New version, draft-faltstrom-idnabis-tables-02.txt, available

Thu Jun 21 01:23:05 CEST 2007

Patrik asked:

> On 20 jun 2007, at 00.46, Kenneth Whistler wrote:
> 
> >> 3007          ; Han # Nl       IDEOGRAPHIC NUMBER ZERO
> >
> > Appropriate for inclusion. This was separately discussed earlier
> > on the list. The ideographic number zero is used with the Han
> > ideographs for numbers to spell out numbers in radix 10 in
> > Chinese and Japanese (as opposed to the traditional Han number
> > system, which doesn't use a zero). So for completeness, this
> > character should be allowed. It needs an exception rule, because
> > gc=Nl are otherwise omitted. ALWAYS is fine.
> 
> I am not at this stage prepared adding rules that explicitly map to  
> individual codepoints. Is what you say the only way of getting the  
> proper derived value to add such a rule?

Yes.

Well, for many characters you might be able to fiddle with
enough properties to get a derivation in terms of properties,
without reference to code points.

For example: (Script=Han) & (gc=Nl) & (Numeric_Value=0) would
result in a set with exactly one member, namely: {3007}

But fiddling with ad hoc combinations of character properties
simply to avoid mentioning exceptional code points strikes me
as being obscurantist at best.

What do you think is clearer:

Rule N: Han numeric letters with value of zero.

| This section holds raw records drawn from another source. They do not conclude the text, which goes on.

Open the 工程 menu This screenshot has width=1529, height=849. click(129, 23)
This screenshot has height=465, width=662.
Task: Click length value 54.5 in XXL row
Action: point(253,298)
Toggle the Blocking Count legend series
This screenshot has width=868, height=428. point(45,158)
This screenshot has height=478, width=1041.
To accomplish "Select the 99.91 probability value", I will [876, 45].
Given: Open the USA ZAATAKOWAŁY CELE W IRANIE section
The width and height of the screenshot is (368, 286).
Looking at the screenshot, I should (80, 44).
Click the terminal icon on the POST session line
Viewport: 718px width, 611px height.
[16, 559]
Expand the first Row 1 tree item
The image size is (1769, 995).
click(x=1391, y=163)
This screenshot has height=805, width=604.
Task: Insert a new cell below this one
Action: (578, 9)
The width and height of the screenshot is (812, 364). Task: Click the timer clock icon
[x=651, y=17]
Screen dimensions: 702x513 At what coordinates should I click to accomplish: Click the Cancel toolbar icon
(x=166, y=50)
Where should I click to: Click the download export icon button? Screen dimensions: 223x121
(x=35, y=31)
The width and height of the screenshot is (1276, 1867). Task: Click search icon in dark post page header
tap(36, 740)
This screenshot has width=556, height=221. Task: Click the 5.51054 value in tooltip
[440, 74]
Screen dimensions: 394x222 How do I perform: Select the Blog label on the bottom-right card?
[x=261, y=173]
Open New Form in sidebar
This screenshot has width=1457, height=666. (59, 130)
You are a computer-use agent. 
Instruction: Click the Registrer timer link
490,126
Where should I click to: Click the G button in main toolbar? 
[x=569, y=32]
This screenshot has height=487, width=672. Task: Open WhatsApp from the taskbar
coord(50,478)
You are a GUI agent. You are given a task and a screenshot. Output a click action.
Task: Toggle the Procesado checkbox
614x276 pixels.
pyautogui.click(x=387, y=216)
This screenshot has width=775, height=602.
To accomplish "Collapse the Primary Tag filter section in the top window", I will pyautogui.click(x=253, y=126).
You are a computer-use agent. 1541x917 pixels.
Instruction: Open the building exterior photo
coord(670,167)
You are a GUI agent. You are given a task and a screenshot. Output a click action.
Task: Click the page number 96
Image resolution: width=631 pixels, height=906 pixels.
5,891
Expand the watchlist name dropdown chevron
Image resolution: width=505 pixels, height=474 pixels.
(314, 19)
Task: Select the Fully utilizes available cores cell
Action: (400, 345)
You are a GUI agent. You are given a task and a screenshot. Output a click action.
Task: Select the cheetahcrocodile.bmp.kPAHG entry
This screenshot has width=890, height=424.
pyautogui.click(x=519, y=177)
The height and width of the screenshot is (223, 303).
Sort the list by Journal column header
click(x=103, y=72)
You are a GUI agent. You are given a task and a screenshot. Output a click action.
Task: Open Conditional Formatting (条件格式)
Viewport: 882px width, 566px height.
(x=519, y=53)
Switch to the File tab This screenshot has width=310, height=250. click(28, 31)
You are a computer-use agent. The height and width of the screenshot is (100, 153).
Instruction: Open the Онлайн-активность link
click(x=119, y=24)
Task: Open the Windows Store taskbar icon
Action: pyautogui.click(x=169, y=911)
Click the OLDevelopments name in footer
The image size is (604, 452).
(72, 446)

  (Script(cp)=Han) & (gc(cp)=Nl) & (Numeric_Value(cp)=0) 

  The rule is intended to include Han numeric letters
  with the value zero, commonly used in non-traditional
  CJK numeric expressions appropriate in identifiers,
  and will not be changed.

or:

U+3007 IDEOGRAPHIC NUMBER ZERO should be included in the
  inclusion set (value ALWAYS).

In other words, what I'm saying is that at a certain point
trying to continue finding rules for exceptions to other
rules is counterproductive, and it is easier to simply
list a small set of exceptional code points and be done
with it.

The concern that you have been expressing that if you
give up on the generic rules as the *only* mechanism for
defining the inclusion set and allow in a few code points
as exceptions to the rules, that the entire game is
lost, simply doesn't bear up under scrutiny, I think.

The exceptional cases, as far as identifiers and IDN
labels are concerned, were all added to the standard
long ago, and are exceptional in part because they have
some kind of odd legacy status. But they are easy to
identify, and there aren't large numbers of them.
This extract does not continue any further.